Key characteristics:

  • System instructions via top-level "system" field (not in messages array)
  • max_tokens is required — LLM-Rosetta defaults to 4096 if not provided
  • Temperature is clamped to 0.0–1.0 (OpenAI allows up to 2.0)
  • top_k is supported
  • Tool calls are "tool_use" blocks; arguments are dicts (not JSON strings)
  • Tool results are "tool_result" blocks inside a user message
  • Single response (no choices[] / candidates[] array)
  • Extended thinking: "thinking": {"type": "enabled", "budget_tokens": 10000}
  • Auth via x-api-key header (not Authorization: Bearer)

Google GenAI (google)

Google's Generative AI API for Gemini models.
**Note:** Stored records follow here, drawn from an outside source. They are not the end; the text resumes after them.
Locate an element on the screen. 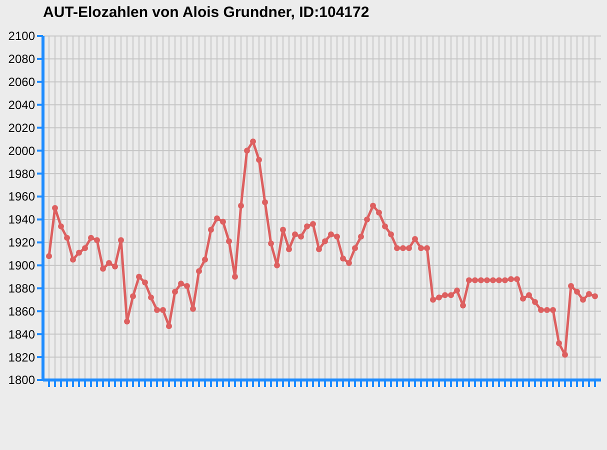 The height and width of the screenshot is (450, 607). y-tick-label: 1940 is located at coordinates (22, 220).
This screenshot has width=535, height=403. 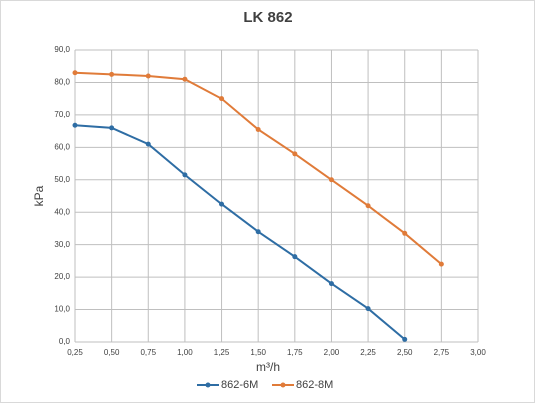 I want to click on x-tick-label: 0,25, so click(x=75, y=352).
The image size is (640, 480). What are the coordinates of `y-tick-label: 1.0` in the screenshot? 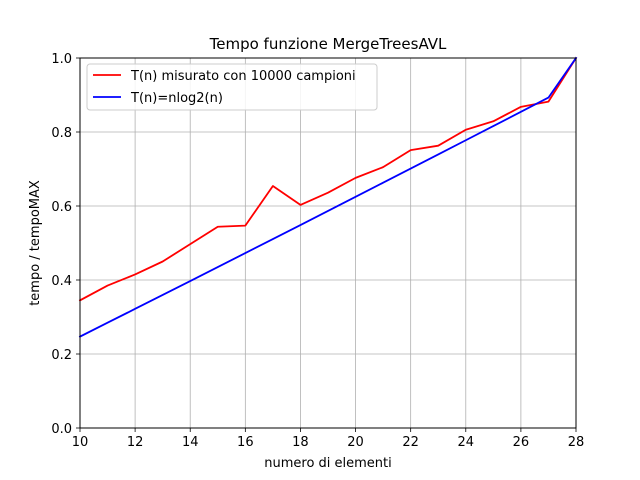 It's located at (62, 60).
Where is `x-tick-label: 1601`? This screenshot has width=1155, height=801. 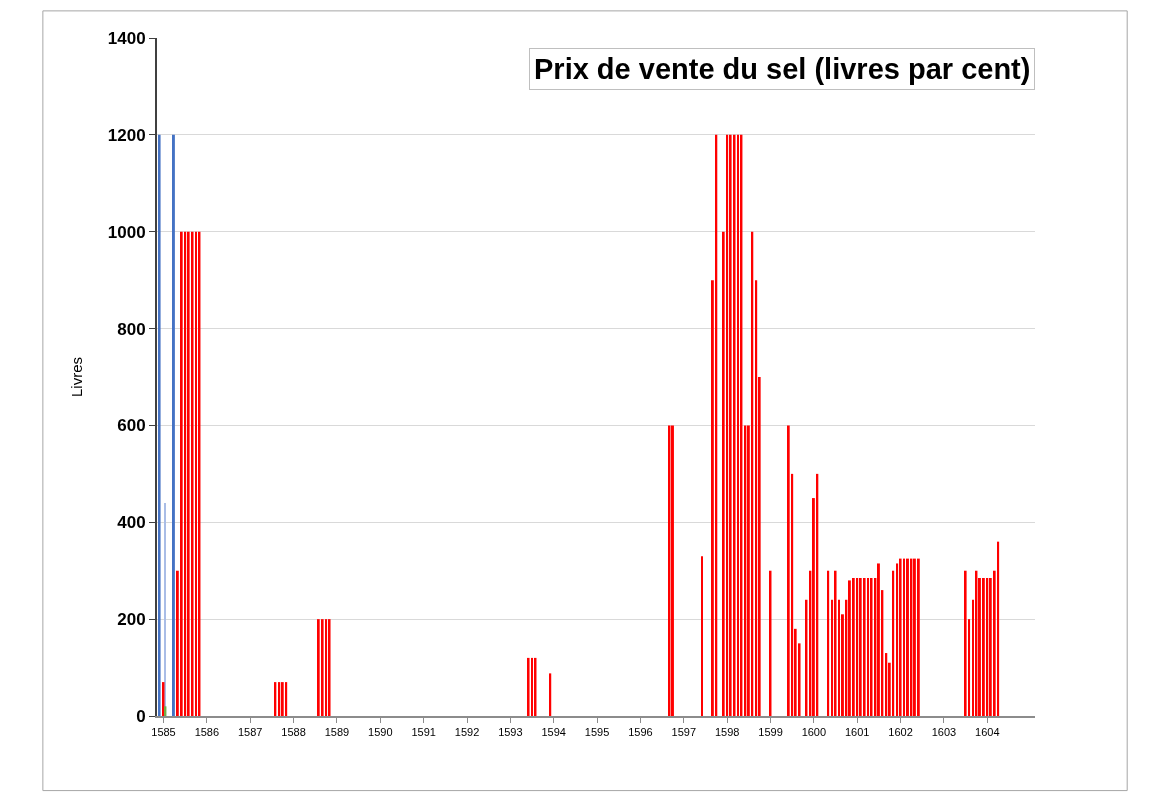
x-tick-label: 1601 is located at coordinates (857, 732).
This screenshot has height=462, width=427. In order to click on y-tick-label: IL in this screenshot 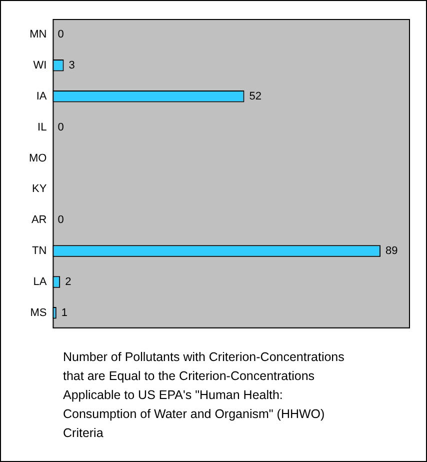, I will do `click(42, 128)`.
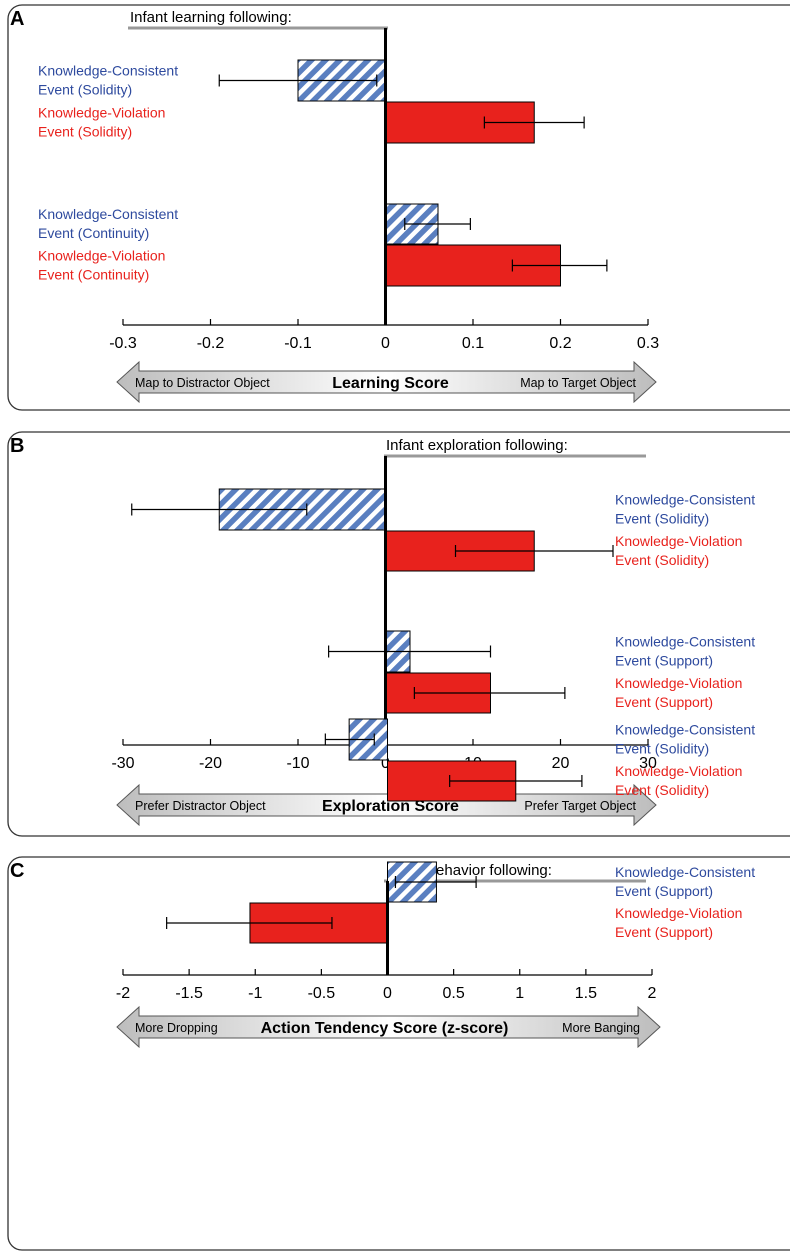  I want to click on x-tick-label: -1, so click(255, 994).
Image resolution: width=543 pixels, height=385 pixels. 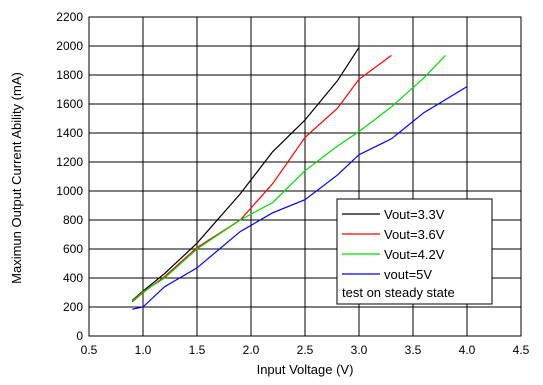 What do you see at coordinates (414, 234) in the screenshot?
I see `legend-label: Vout=3.6V` at bounding box center [414, 234].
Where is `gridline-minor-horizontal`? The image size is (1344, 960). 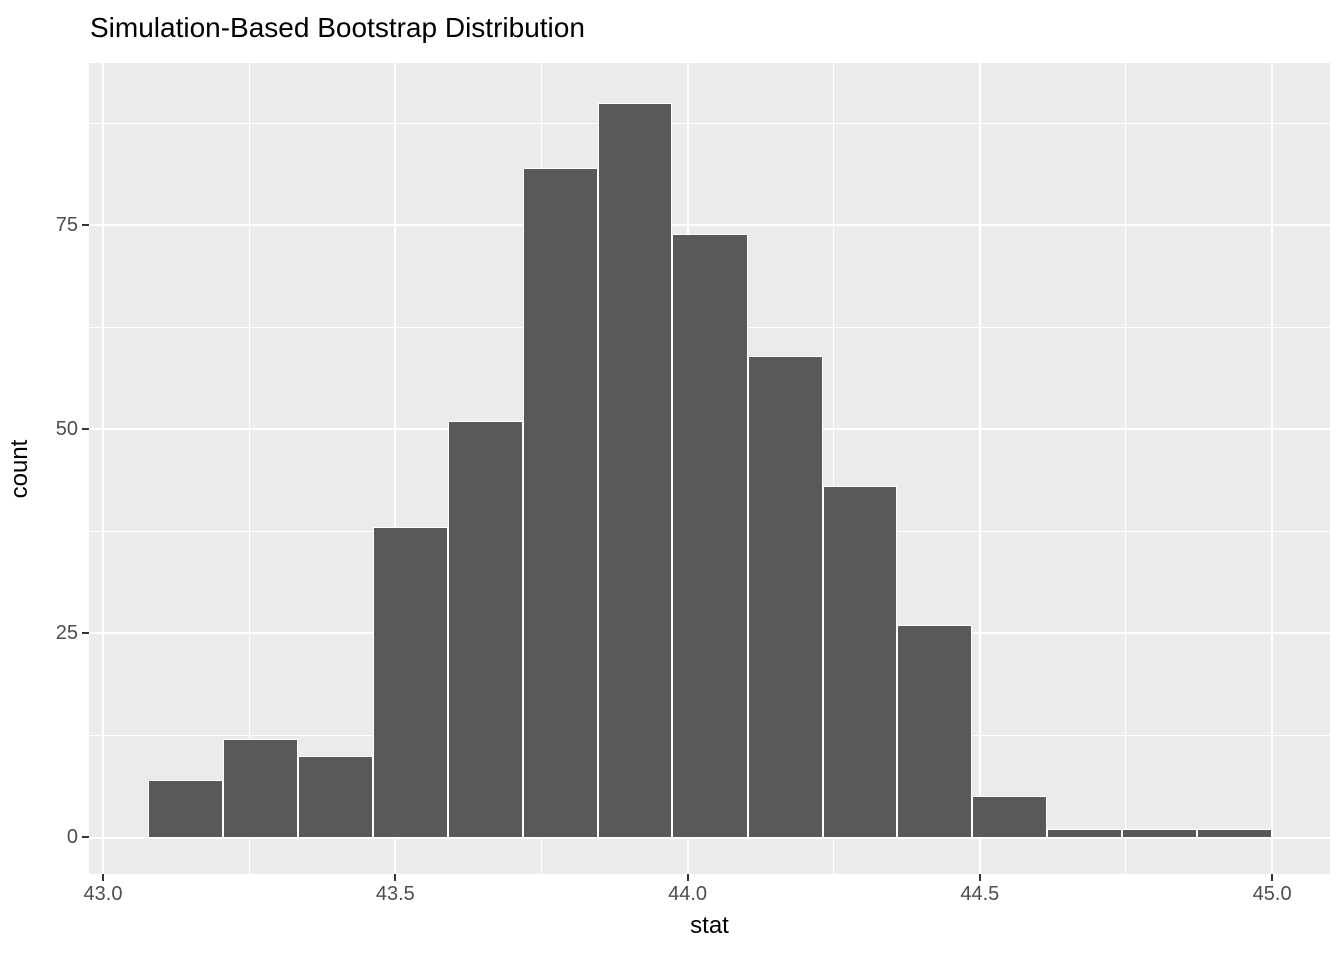
gridline-minor-horizontal is located at coordinates (710, 123).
Uses contents[] instead of messages[] and parts[] instead of content.

Request shape:

{
  "contents": [
    {
      "role": "user",
      "parts": [{"text": "Hello!"}]
    }
  ],
  "system_instruction": {"parts": [{"text": "You are helpful."}]},
  "generationConfig": {
    "maxOutputTokens": 1000,
    "temperature": 0.7
  }
}

Response shape:

{
  "candidates": [
    {
      "content": {
        "role": "model",
        "parts": [{"text": "Hi there!"}]
      },
      "finishReason": "STOP"
    }
  ],
  "usageMetadata": {
    "promptTokenCount": 20,
    "candidatesTokenCount": 5
  }
}

Key characteristics:

  • System instructions via top-level "system_instruction" field
  • Messages are "contents", content blocks are "parts"
  • Assistant role is "model" (not "assistant")
  • Tool calls are functionCall parts; arguments are dicts
  • Tool results are functionResponse parts in a user turn
  • Response format via separate fields: responseMimeType + responseSchema
  • top_k is supported
  • REST API uses camelCase; Python SDK uses snake_case — the converter handles both transparently
  • Auth via x-goog-api-key header or query parameter
  • Streaming via separate endpoint: streamGenerateContent

Comparison

Feature OpenAI Chat OpenAI Responses Anthropic Google GenAI
System instructions Message role instructions system system_instruction
Message container messages input items messages contents
Tool call args JSON string JSON string Dict Dict
Tool result delivery tool message function_call_output item tool_result in user msg functionResponse part
Response wrapper choices[] output[] Single message candidates[]
max_tokens field max_completion_tokens max_output_tokens max_tokens (required) maxOutputTokens
top_k No No Yes Yes
Temperature range 0–2 0–2 0–1 0–2
Streaming stream: true stream: true stream: true Separate endpoint
Auth header Authorization: Bearer Authorization: Bearer x-api-key x-goog-api-key

In LLM-Rosetta

Each API standard has a corresponding converter that translates between the provider format and the IR (Intermediate Representation). The gateway uses the type field in provider config to select the right converter:

"providers": {
  "my-openai":    { "type": "openai_chat",      "api_key": "...", "base_url": "..." },
  "my-anthropic": { "type": "anthropic",         "api_key": "...", "base_url": "..." },
  "my-google":    { "type": "google",            "api_key": "...", "base_url": "..." }
}

For programmatic use, see API Layers for the import guide.